Even so, the analysts highlighted longer-term demand drivers for gas, pointing to “incremental demand from LNG projects and data centers.” They said their view diverges from consensus, noting: “Our expectations contrast with those of most investors and with the analysts’ consensus call, which is extremely cautious on oil and related stocks in both the near and long term.”
The firm said it was launching coverage of 11 exploration and production companies, with “Outperform ratings over a 12-month period on 10 of 11 companies.”

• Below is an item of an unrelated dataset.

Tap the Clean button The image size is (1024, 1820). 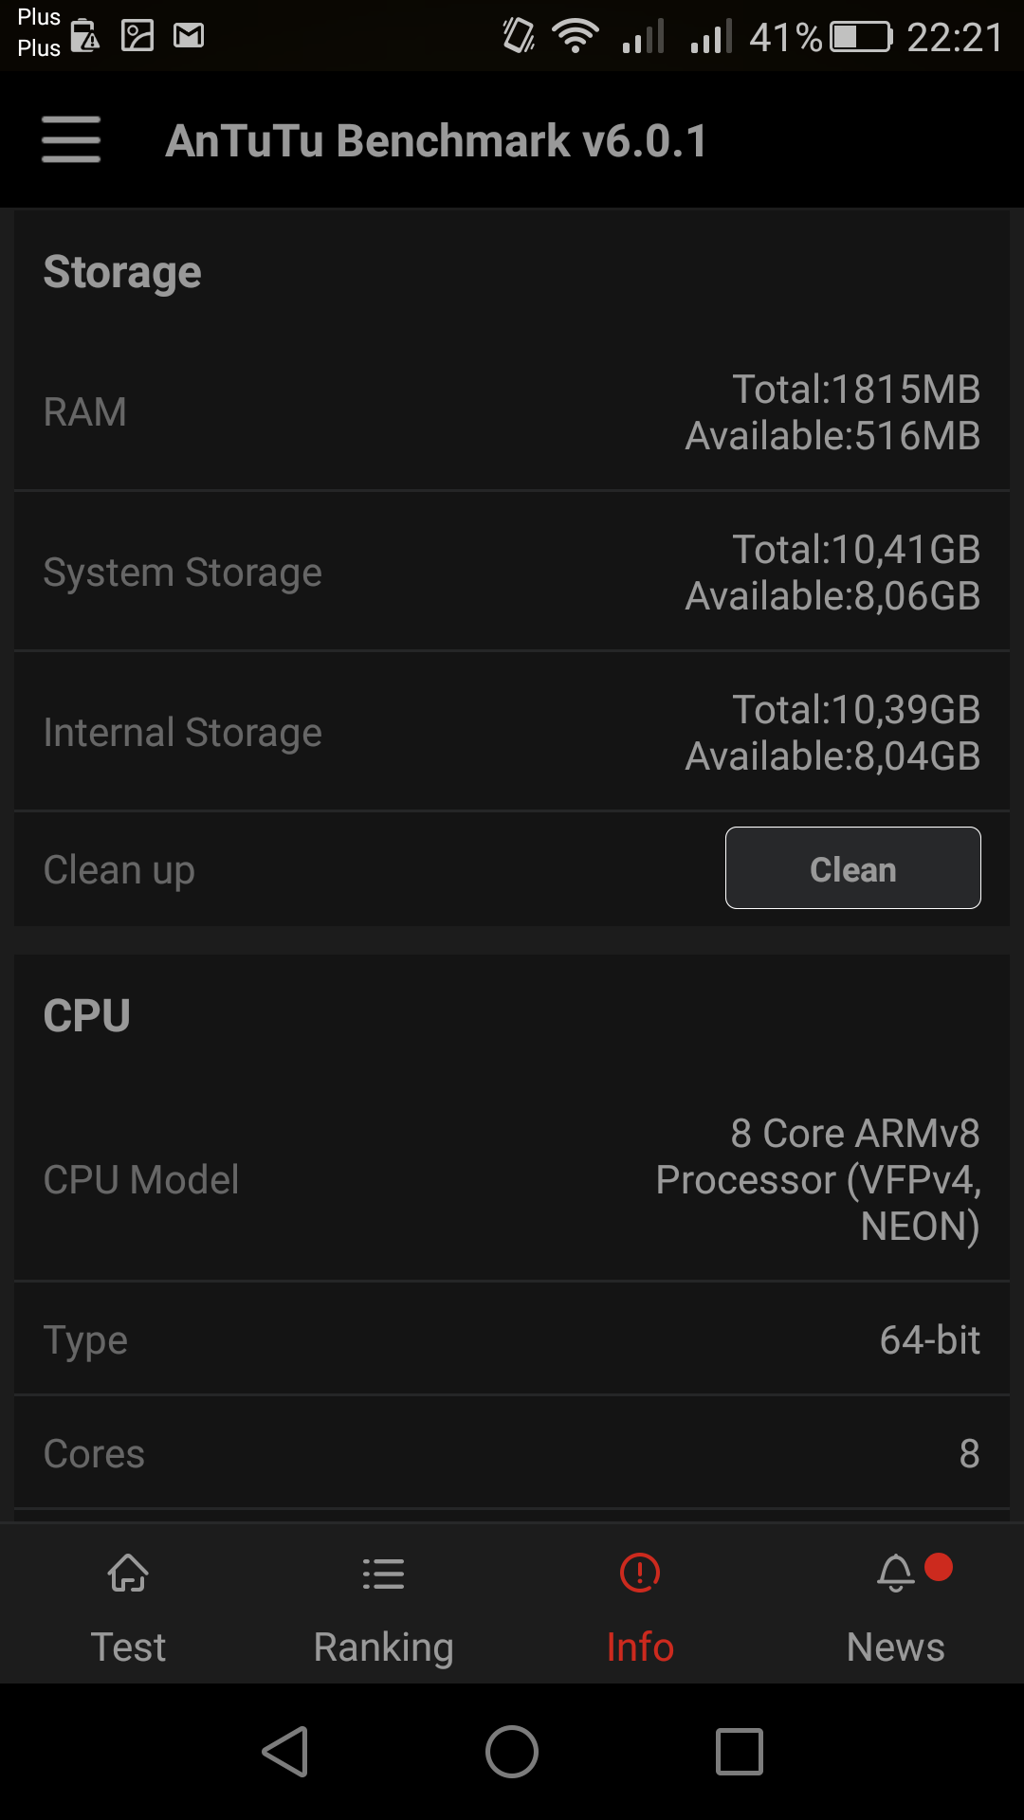[x=852, y=868]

William Blair cited four key factors supporting the sector’s future upside: “First, end-use fossil fuel demand remains strong, with AI and data centers, among others, being prominent sources. Second, most energy companies are in a better financial position than ever. Third, operational efficiencies continue to notably increase. Fourth, capital allocation that includes notable shareholder return has become more strategic.”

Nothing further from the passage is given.